Record extracts START
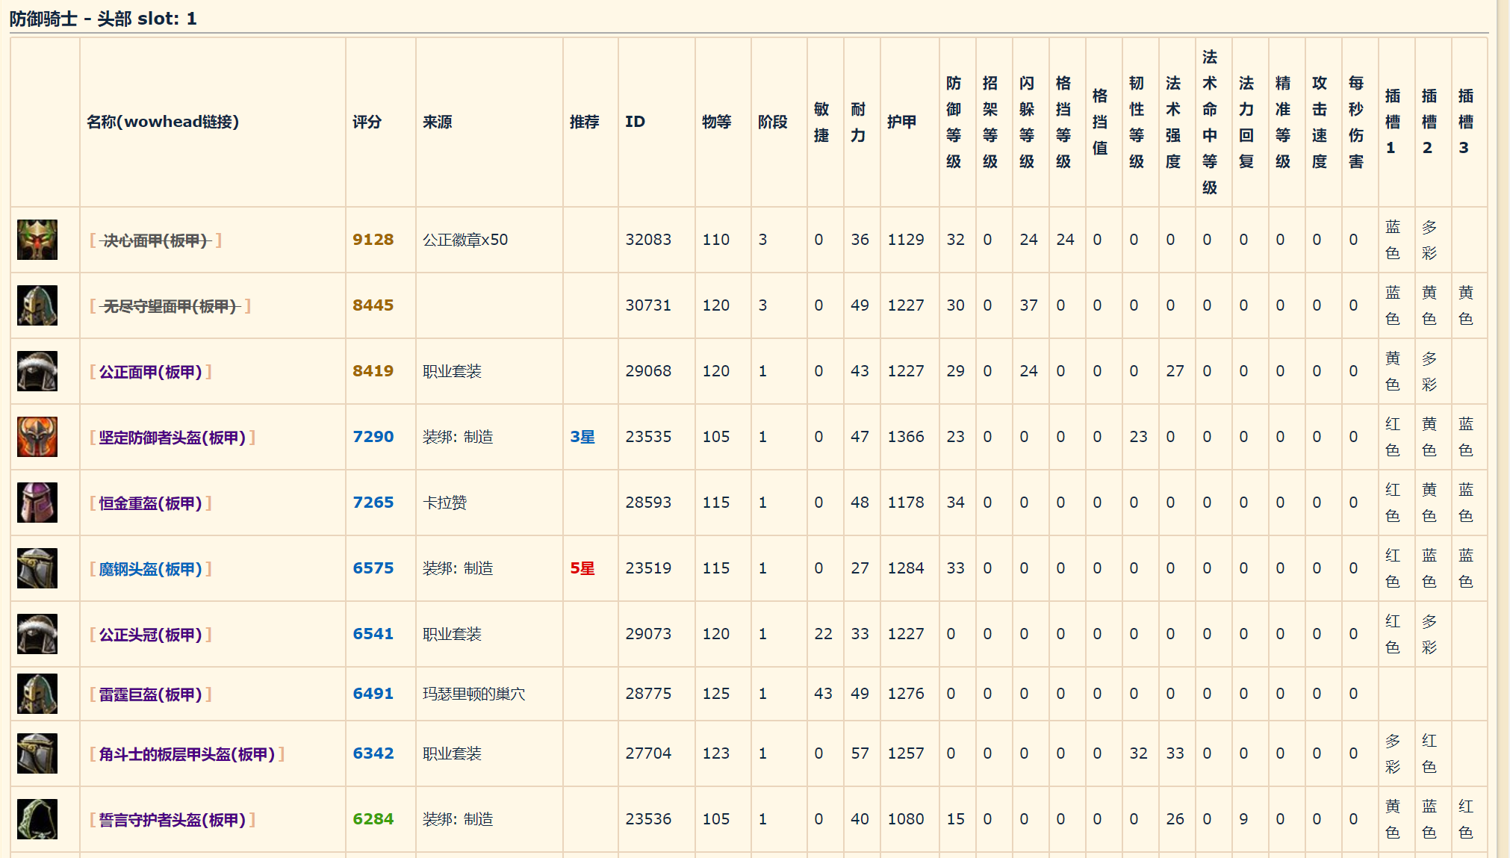The height and width of the screenshot is (858, 1510).
Task: Click the 公正面甲 item icon
Action: (37, 371)
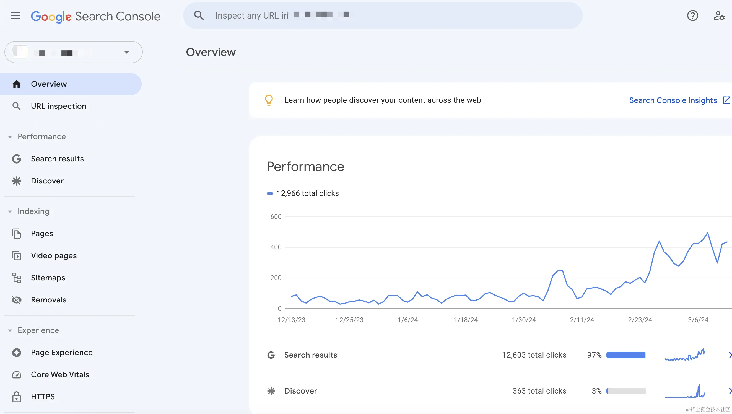732x414 pixels.
Task: Click the Removals crossed-eye icon
Action: tap(16, 300)
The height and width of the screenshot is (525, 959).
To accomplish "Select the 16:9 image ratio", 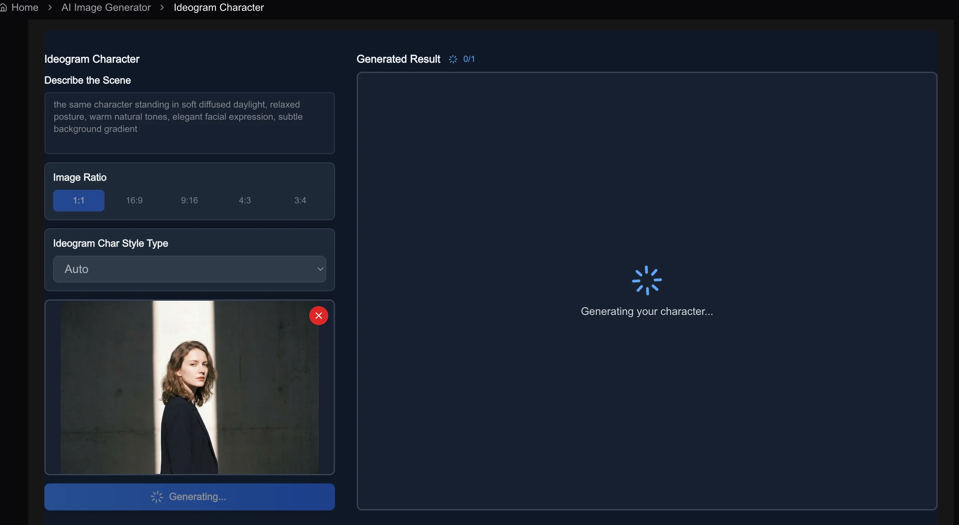I will pyautogui.click(x=134, y=201).
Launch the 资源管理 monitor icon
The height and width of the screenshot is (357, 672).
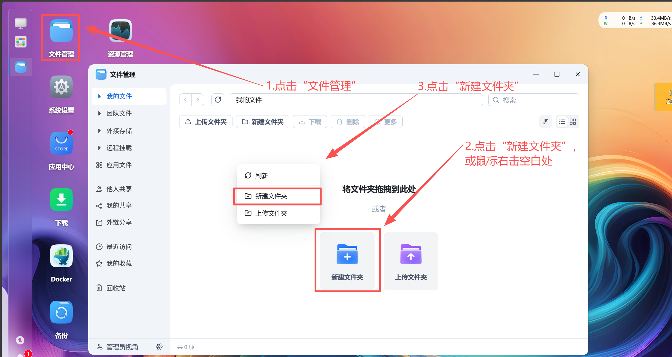(120, 31)
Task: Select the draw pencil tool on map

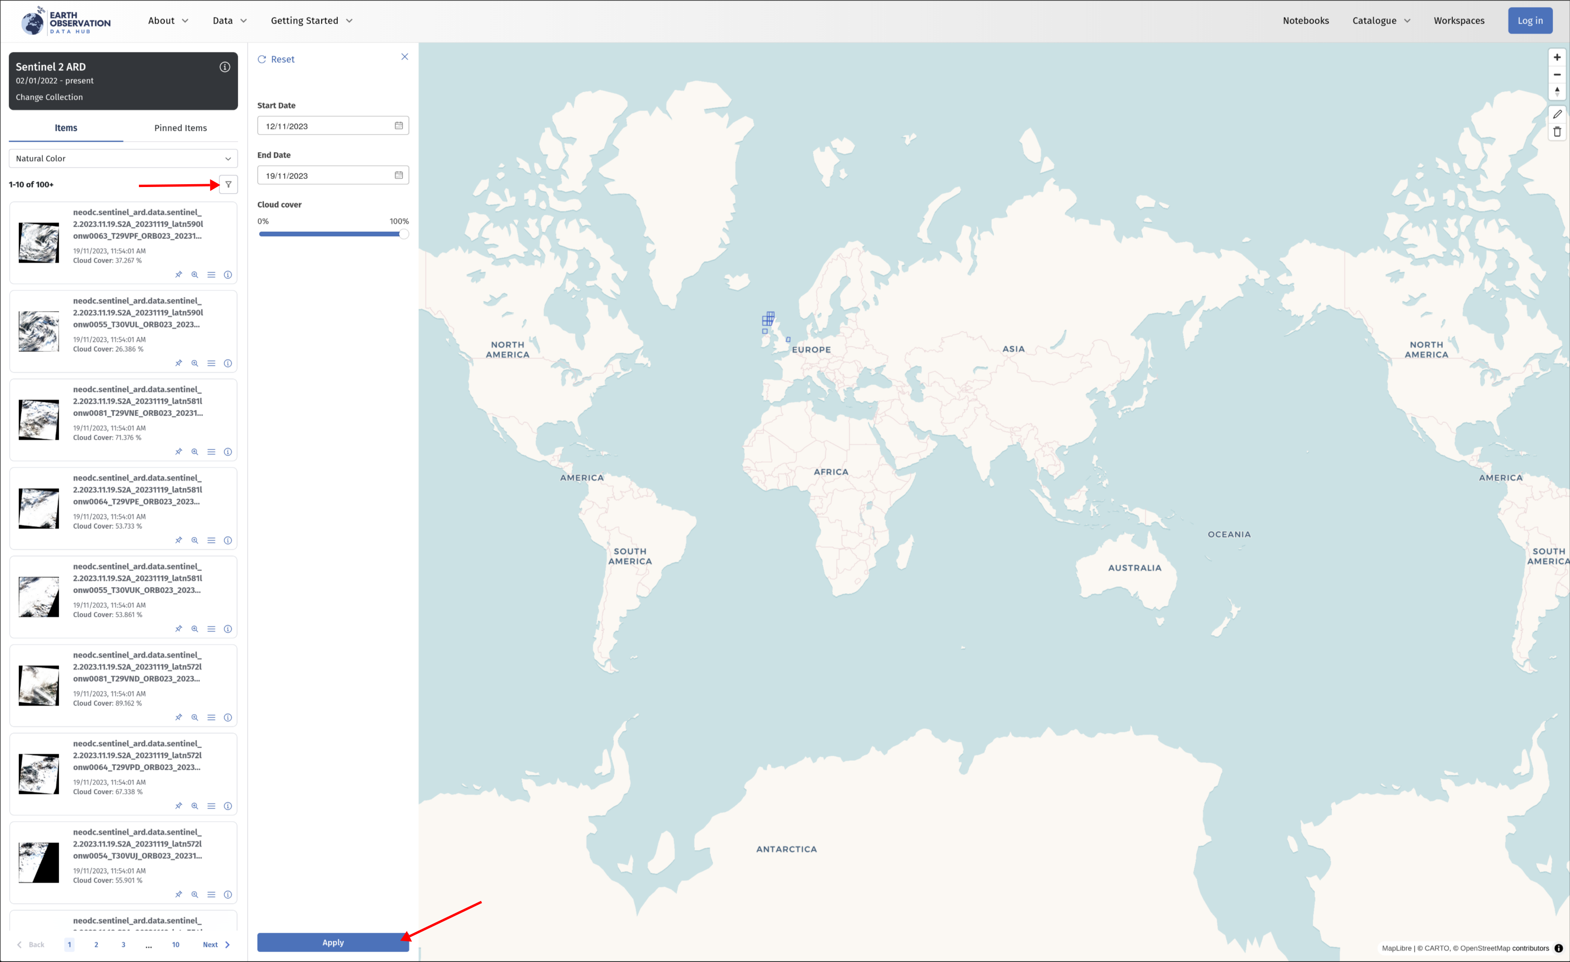Action: pos(1557,115)
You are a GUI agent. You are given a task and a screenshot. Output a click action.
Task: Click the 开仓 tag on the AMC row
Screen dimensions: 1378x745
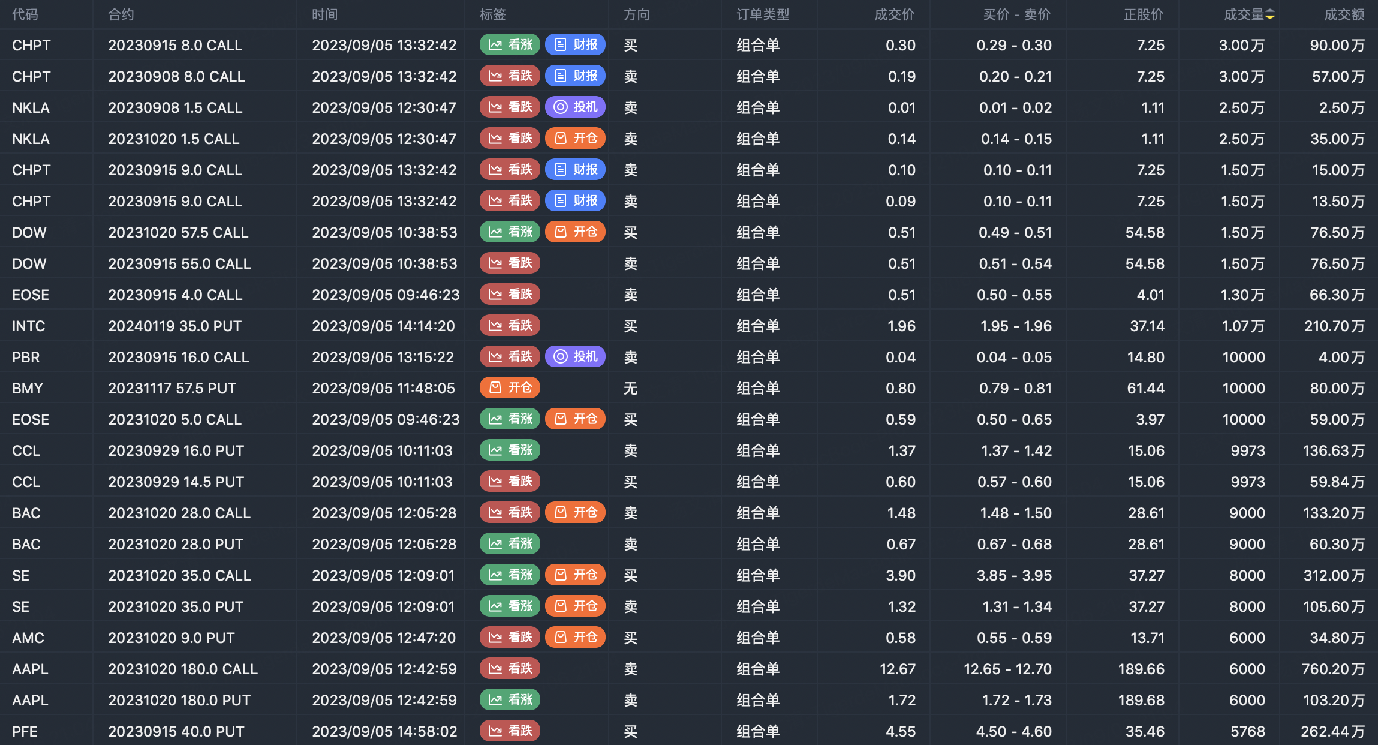[575, 638]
Record extracts END
→ **Work task**: Within the listing above, find the line containing "The height and width of the screenshot is (357, 672).", then print it and every line after it exactly, leaving out pictures.

→ **Expected answer**:
The height and width of the screenshot is (357, 672).
(120, 31)
Task: Select the draw pencil tool on map

Action: pos(1557,115)
You are a GUI agent. You are given a task and a screenshot. Output a click action.
Task: Click the 开仓 tag on the AMC row
Screen dimensions: 1378x745
[575, 638]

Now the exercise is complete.